Not that Blake would admit it then, or now, but this was a big moment in his life (that is, of course, if it ever happened). He spent his childhood trying to catch his brother, literally. Footraces, touch football, made-up games like can-you-jump-that-fence. Being three years older, Taylor was always bigger and stronger (in high school he stood 6'7" and weighed 235 pounds), so Blake figured he just had to want it more. "It didn't matter if it was basketball or a board game, he was going after it as hard as he could," says Taylor, who's now playing in Belgium, where he watches his brother's games on his laptop with NBA League Pass. "There's no cruise setting on his dial."
Zack Novak, March 21, 2009
It is the second round of the NCAA tournament, and Griffin's Sooners are playing Michigan. Griffin is averaging more than 22 points and 14 boards, but his game remains limited. Outside of 10 feet, Michigan players are told, let Griffin shoot it. The coaches do not cover what to do if he decides to jump over your head.
In the second half Griffin catches an outlet pass on the right wing. Racing down the middle of the court is Novak, a freshman guard for the Wolverines. No slouch, the 6'4", 210-pound Novak was all-state in high school and has enough hops that he will win the UM Midnight Madness dunk contest seven months later. Still, like Griffin, he was coached by his father, so he knows that taking a charge is more valuable than blocking a shot. So Novak sprints with a mind to intersect Griffin's path in the key. There's only one problem: Griffin is too damn fast. "When I get to the three-point line, I start thinking, Why am I doing this?" remembers Novak, now a junior. "I'm in foul trouble, I'm not going to get there, and he's got this look in his eye like he's going to abuse me. I step in late and start to fall back, kind of flop it, hoping to maybe get lucky and get the call.
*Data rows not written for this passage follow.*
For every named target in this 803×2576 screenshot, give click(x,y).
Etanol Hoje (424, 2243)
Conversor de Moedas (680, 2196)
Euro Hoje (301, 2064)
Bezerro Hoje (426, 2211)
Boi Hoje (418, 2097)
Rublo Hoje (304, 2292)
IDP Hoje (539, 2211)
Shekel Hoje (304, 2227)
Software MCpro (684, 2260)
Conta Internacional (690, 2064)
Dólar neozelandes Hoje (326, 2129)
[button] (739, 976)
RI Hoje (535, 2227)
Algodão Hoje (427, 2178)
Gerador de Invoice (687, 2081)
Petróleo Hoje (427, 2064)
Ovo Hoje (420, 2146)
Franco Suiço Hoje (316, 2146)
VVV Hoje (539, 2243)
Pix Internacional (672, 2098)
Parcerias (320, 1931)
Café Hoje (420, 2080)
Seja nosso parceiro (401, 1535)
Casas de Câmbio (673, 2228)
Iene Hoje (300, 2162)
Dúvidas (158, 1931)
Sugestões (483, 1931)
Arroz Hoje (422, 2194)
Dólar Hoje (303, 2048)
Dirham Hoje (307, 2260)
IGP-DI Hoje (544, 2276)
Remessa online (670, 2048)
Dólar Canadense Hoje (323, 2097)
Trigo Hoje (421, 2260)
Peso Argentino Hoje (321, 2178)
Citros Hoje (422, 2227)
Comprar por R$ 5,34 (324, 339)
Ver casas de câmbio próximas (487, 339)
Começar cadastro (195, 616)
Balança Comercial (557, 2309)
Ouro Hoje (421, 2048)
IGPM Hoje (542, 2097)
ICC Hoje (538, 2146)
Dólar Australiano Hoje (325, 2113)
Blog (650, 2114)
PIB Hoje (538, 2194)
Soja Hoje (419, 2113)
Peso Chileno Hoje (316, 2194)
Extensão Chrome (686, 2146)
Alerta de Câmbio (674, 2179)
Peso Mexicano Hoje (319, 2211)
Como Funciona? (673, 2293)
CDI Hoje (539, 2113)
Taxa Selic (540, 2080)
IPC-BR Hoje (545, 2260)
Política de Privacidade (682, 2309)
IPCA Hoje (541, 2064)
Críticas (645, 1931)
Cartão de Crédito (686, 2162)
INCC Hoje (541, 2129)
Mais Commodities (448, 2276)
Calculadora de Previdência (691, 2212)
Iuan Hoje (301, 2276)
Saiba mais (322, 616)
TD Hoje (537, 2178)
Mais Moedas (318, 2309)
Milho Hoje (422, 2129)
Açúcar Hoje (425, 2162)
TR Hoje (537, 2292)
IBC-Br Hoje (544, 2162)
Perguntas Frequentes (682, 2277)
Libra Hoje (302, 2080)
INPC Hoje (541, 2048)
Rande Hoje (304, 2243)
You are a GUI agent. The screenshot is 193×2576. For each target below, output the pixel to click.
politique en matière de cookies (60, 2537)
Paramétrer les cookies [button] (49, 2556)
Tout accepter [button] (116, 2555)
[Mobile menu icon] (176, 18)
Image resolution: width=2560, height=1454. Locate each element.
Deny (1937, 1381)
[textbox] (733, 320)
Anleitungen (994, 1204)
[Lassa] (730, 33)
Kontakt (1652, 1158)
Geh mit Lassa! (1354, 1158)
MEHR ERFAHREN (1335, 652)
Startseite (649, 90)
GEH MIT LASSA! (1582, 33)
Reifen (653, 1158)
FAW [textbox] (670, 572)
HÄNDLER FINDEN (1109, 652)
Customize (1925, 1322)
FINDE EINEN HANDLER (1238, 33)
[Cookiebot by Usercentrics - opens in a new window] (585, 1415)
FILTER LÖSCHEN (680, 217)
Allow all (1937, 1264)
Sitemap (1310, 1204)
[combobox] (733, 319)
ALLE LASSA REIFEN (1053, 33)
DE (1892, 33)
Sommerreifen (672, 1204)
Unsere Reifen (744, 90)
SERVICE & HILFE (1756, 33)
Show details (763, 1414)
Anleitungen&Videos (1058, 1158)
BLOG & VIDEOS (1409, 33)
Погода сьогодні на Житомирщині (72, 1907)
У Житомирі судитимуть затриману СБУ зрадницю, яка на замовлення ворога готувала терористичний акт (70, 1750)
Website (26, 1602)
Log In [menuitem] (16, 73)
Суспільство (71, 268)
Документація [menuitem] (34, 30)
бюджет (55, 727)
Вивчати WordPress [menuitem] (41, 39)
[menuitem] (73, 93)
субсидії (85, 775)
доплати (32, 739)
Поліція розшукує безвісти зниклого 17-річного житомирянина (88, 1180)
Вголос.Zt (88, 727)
Next thing I know his feet are at my face."
To Griffin, the dunk was merely "pretty good," but to Novak it became, for lack of a better term, a case of fame-by-posterization. Sure, he was disconsolate at first, mainly because his team lost, and for the first year or so he got sick of hearing from friends who, whenever Griffin's name came up, would say innocently, "Hey, isn't that the guy who dunked on you so hard he lifted you off the ground?" But now Novak sees it differently. "I see what he's doing to NBA guys, and it's cool to look back," he says. "My mom's a high school teacher, and she actually has the picture up in her room." Novak laughs. "I mean, one day it'll be proof that I got dunked on by Blake Griffin. It'll be a bar bet when I'm 50 or 60 years old." Indeed, Novak is so far from being embarrassed that after we talk on the phone, I receive a text message with a request: "Any chance we can use that photo in the story?" (Here you go, Zack—it's back a couple pages.)
D.J. Mbenga, Oct. 18, 2009* (*First NBA victim)
The Clippers are playing the Lakers in a preseason game, and most eyes are on Griffin. After being named player of the year by everyone with a keyboard, he was drafted first overall by the Clippers. There was talk of a Savior and a Franchise Rebirth. Griffin, who is friendly and approachable but not very quotable in person, refused to play the part. He would let his game do the talking, he said. There was no need for hyperbole.
And then this, against the Lakers of all teams. In the fourth quarter Griffin catches a pass on the left side of the lane, takes one dribble and—boom!—up he goes, summitting the airborne, seven-foot Mbenga and pulling the ball back in midair before hurling it into the basket. His teammates go bananas. For his part Griffin cracks only a tiny smile and later declares the dunk "fun," while adding, "I still gotta get better." No one's buying it; his teammates dub him Amazin', while Spurs coach Gregg Popovich calls him "a monster." Griffin's legend grows by the day. And then, suddenly, it stalls.
Blake Griffin, Oct. 23, 2009
Maybe it's the way he lands. Maybe he just gets too high. Who knows? But when Griffin touches down after a tremendous one-handed jam in his final preseason game, against the Hornets, he feels something crumple in his left knee. The doctors tell him "nondisplaced stress fracture of his left patella." It doesn't sound that bad but it lingers. By January, Griffin has yet to play a game and is shut down for the season. Surgery is required. Finally, someone found a way to ground Griffin. It's a shame it had to be a doctor.